La prolongation du chômage partiel à 100% est une bonne nouvelle pour Florent Guéguen, directeur de la (FAS) mais il fait remarquer que l'intérim, les CDD et le travail à temps partiel ne sont pas couverts.

Le Secours populaire a enregistré une explosion des demandes d'aide alimentaire pendant le confinement. Mais face à cette hausse de la précarité, les associations de lutte contre la pauvreté "se sentent un peu seules", constate sur franceinfo Florent Guéguen, directeur général de la Fédération des acteurs de la solidarité (FAS). Selon lui, "une vague de pauvreté s'abat sur le pays" et la situation s’est aggravée depuis le confinement. Malgré cela, "la réaction des pouvoirs publics est très faible", juge-t-il. Elle s'apparente même, selon Florent Guéguen, à "un déni de réalité".

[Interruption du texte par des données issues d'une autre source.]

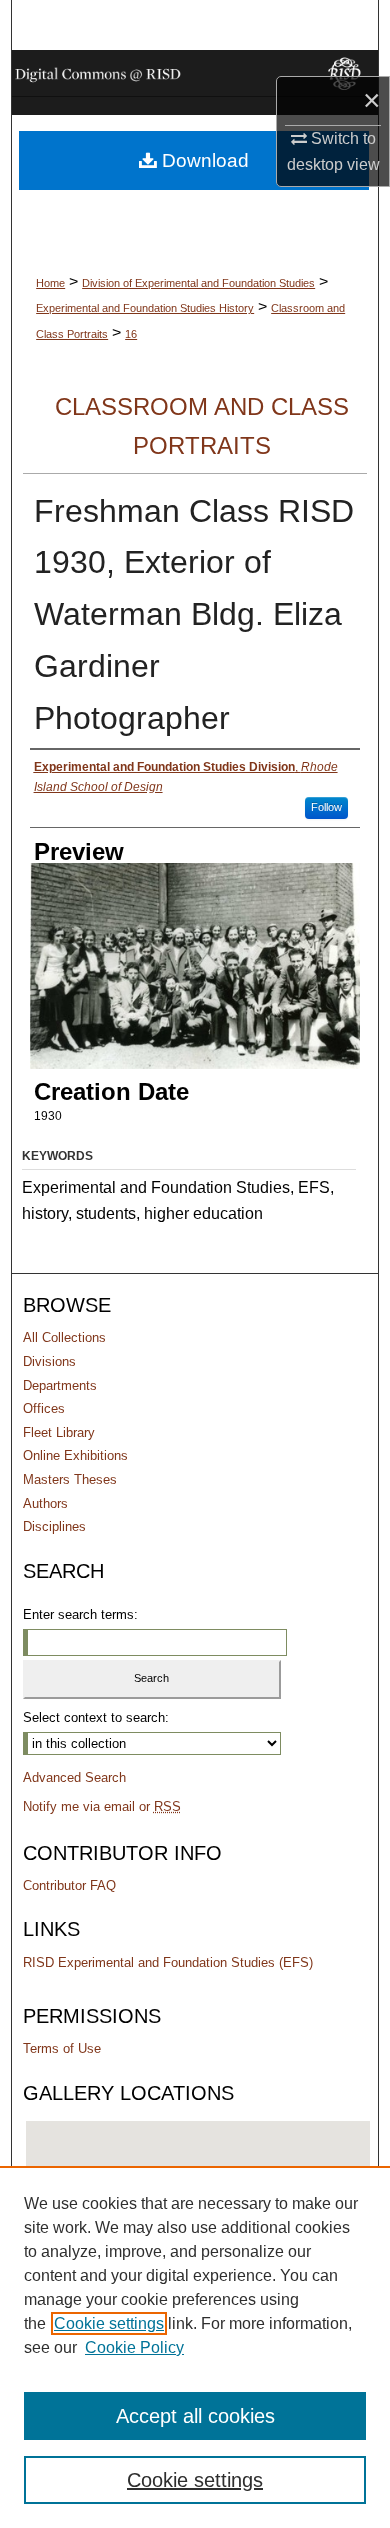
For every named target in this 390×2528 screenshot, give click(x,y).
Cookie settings (109, 2323)
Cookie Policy (134, 2347)
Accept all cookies (195, 2416)
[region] (195, 2347)
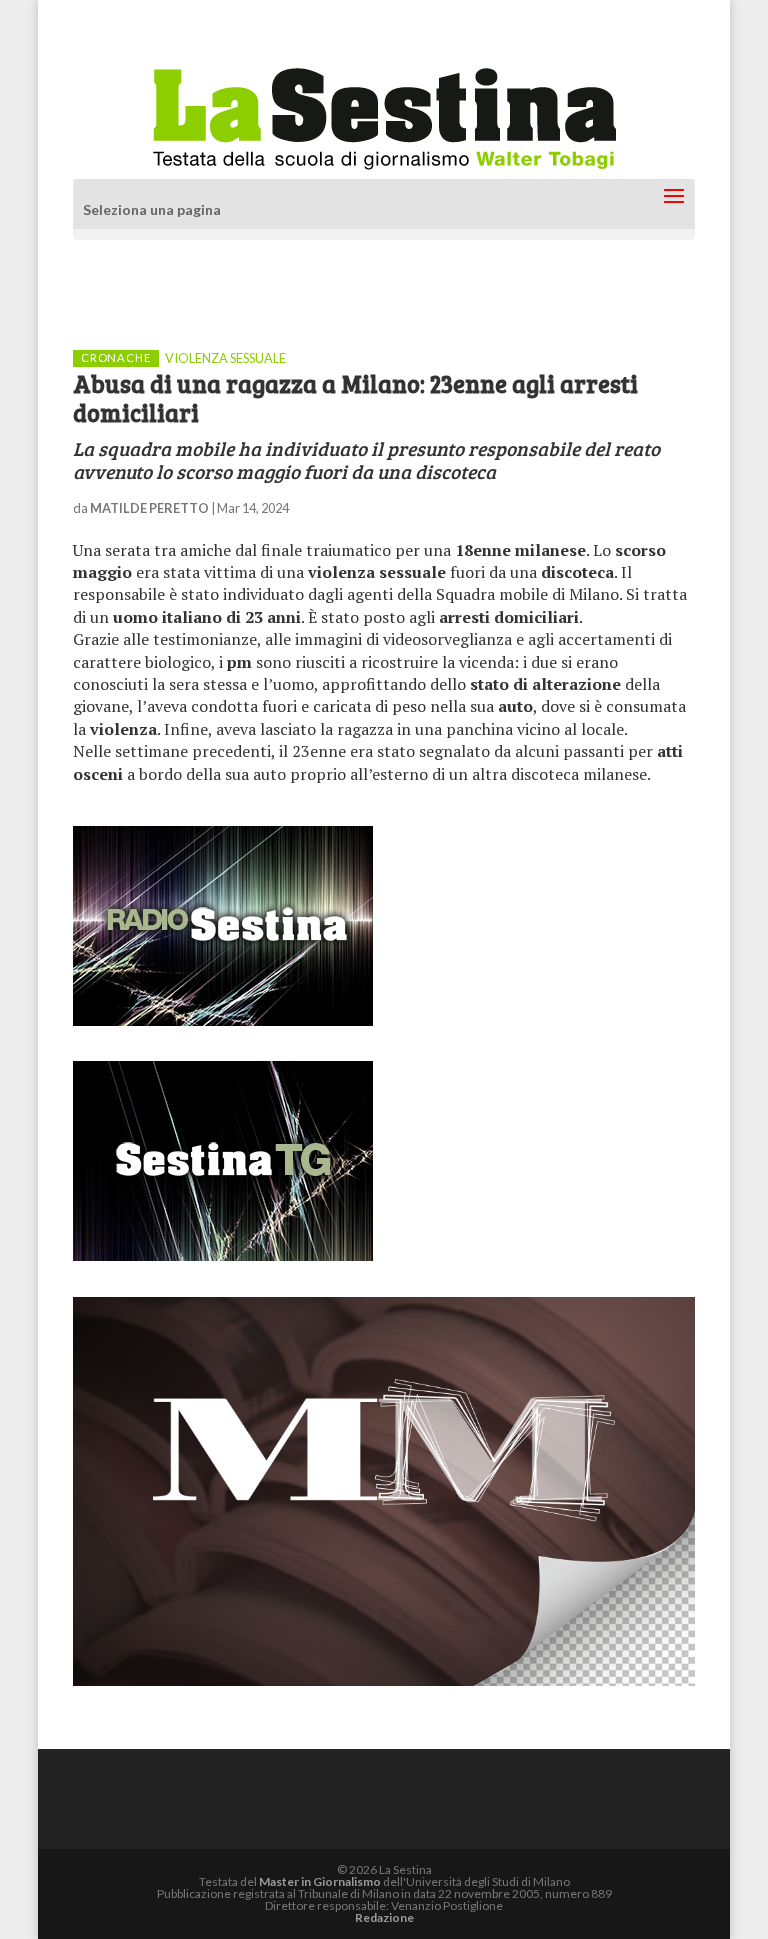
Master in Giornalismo (320, 1881)
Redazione (384, 1917)
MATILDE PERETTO (149, 508)
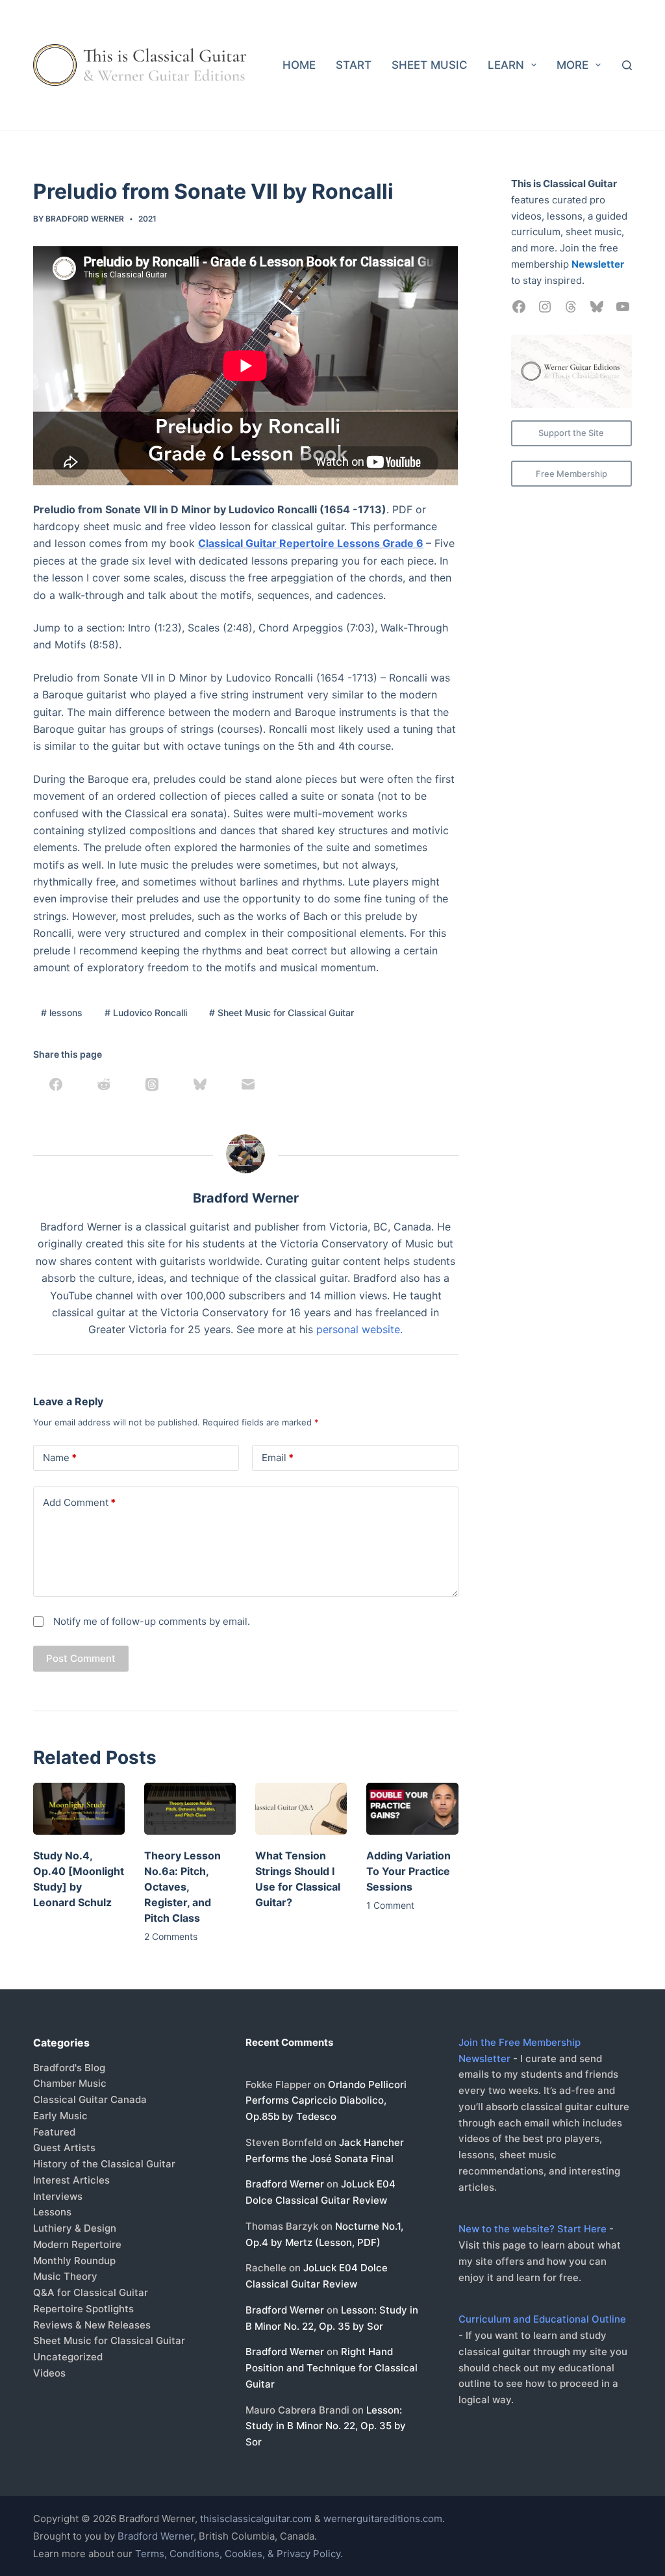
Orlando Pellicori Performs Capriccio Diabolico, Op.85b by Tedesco (326, 2100)
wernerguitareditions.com (382, 2518)
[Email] (248, 1084)
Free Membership (571, 473)
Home (299, 64)
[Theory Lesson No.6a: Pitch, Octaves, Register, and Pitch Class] (190, 1808)
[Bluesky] (200, 1084)
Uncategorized (68, 2357)
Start (353, 64)
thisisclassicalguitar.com (256, 2518)
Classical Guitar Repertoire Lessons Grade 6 (310, 543)
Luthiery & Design (74, 2228)
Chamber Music (70, 2083)
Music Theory (65, 2276)
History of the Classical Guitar (104, 2164)
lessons (61, 1012)
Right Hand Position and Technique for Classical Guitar (331, 2367)
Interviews (57, 2196)
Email (278, 1457)
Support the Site (571, 432)
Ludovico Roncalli (146, 1012)
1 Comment (390, 1905)
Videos (49, 2373)
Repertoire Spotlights (83, 2308)
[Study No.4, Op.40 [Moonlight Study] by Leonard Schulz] (79, 1808)
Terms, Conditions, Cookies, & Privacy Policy (237, 2553)
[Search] (627, 65)
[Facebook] (56, 1084)
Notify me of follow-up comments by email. (151, 1621)
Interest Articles (71, 2180)
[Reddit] (104, 1084)
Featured (54, 2132)
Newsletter (597, 264)
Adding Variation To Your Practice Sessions (408, 1871)
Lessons (52, 2212)
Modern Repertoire (77, 2244)
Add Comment (79, 1502)
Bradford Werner (284, 2184)
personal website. (359, 1329)
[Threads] (152, 1084)
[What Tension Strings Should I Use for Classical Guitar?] (301, 1808)
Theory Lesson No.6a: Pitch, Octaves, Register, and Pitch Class (182, 1886)
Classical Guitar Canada (90, 2099)
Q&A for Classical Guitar (90, 2292)
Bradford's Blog (69, 2067)
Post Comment (81, 1658)
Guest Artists (64, 2147)
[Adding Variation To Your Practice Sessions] (412, 1808)
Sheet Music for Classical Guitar (281, 1012)
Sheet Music (430, 64)
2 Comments (170, 1936)
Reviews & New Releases (92, 2325)
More (572, 64)
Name (60, 1457)
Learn (506, 64)
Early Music (60, 2116)
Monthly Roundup (74, 2260)
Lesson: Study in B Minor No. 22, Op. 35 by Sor (325, 2426)
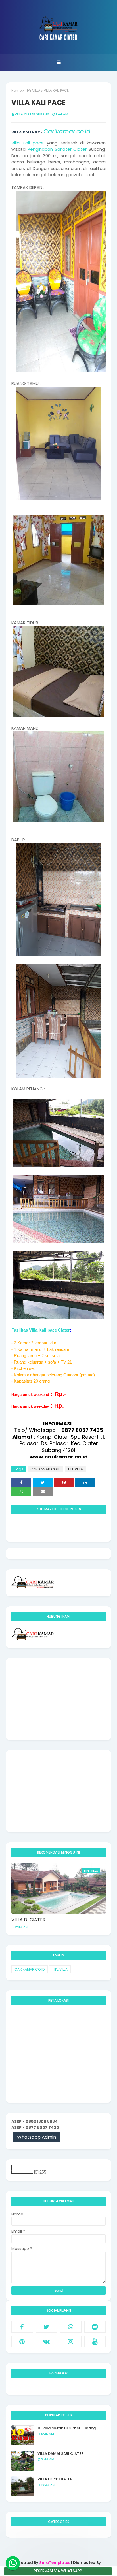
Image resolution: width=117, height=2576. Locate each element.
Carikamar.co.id (66, 131)
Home (16, 90)
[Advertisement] (58, 1699)
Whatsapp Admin (36, 2137)
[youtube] (95, 2341)
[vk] (46, 2341)
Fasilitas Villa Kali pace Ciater (40, 1330)
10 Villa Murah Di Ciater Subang (66, 2428)
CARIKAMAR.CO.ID (45, 1469)
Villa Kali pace (27, 143)
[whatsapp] (71, 2327)
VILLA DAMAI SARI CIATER (60, 2453)
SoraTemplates (54, 2562)
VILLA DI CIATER (28, 1919)
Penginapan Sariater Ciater (57, 149)
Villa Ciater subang (32, 114)
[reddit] (95, 2327)
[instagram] (71, 2341)
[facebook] (22, 2327)
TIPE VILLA (32, 90)
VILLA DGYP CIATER (54, 2479)
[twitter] (46, 2327)
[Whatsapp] (13, 2563)
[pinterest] (22, 2341)
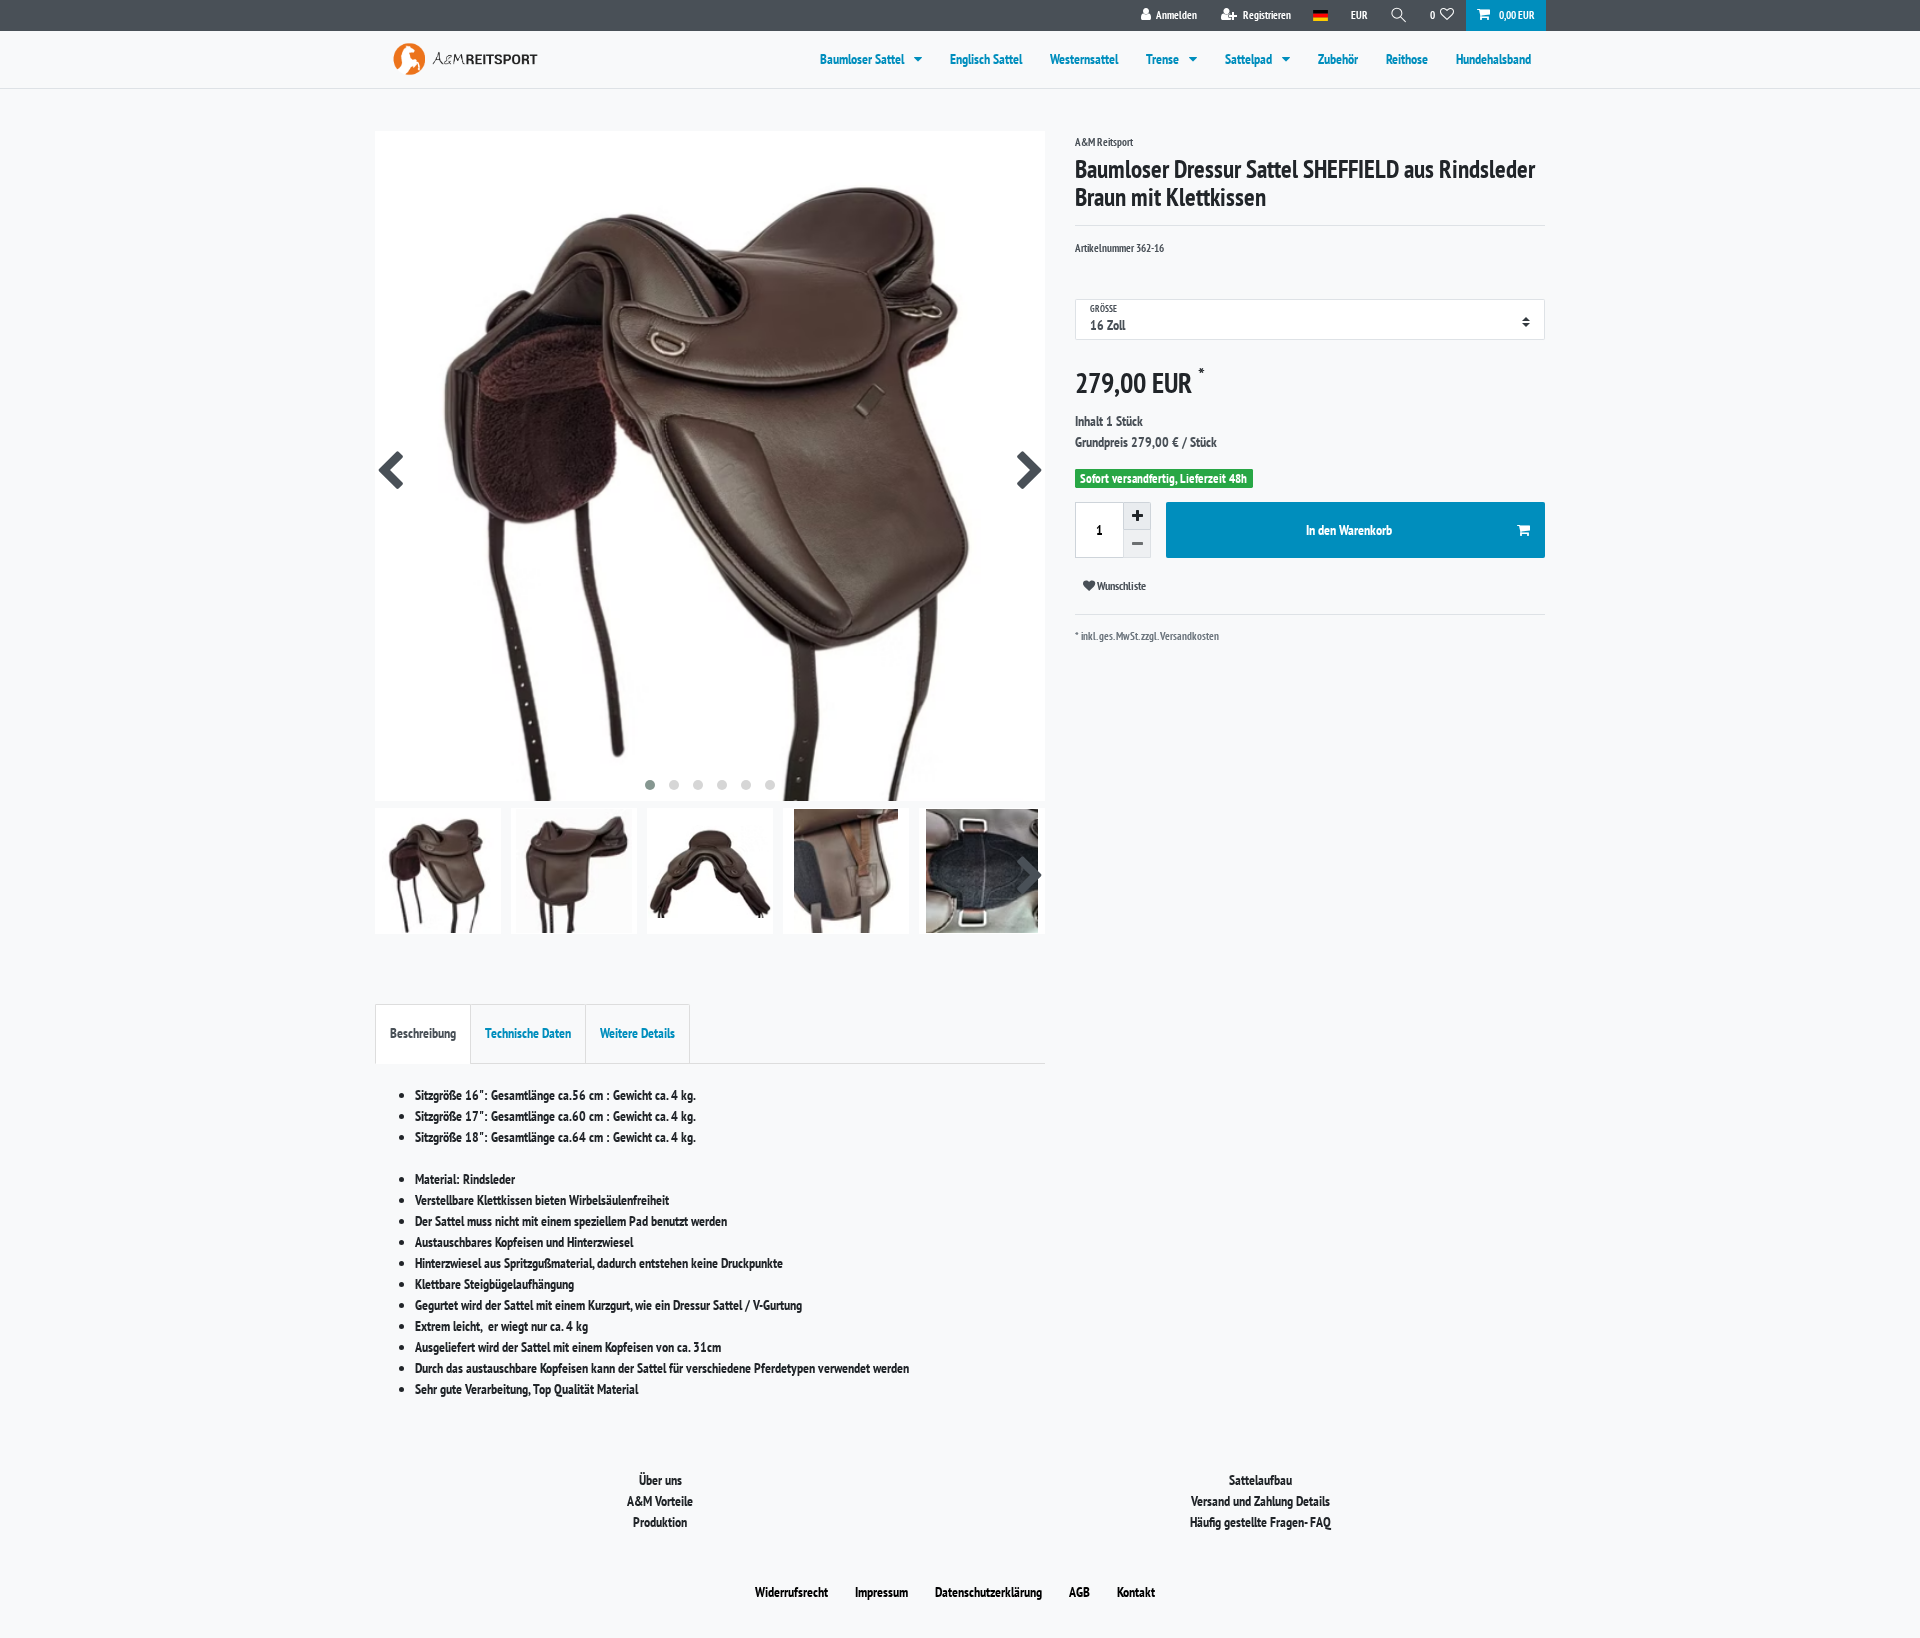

>>> "Je ne mange qu'une fois par jour" : des "nouveaux pauvres" racontent comment la pandémie les a fait basculer dans la précarité

Le directeur général de la FAS salue tout de même le maintien du chômage partiel à 100% pour tous les secteurs protégés. Toutefois, "les contrats d'intérim, les CDD, le travail à temps partiel, tout cela n'est pas couvert par le chômage partiel", tempère-t-il. Afin de lutter contre cette crise économique, Florent Guéguen réclame notamment la revalorisation des minima sociaux en France.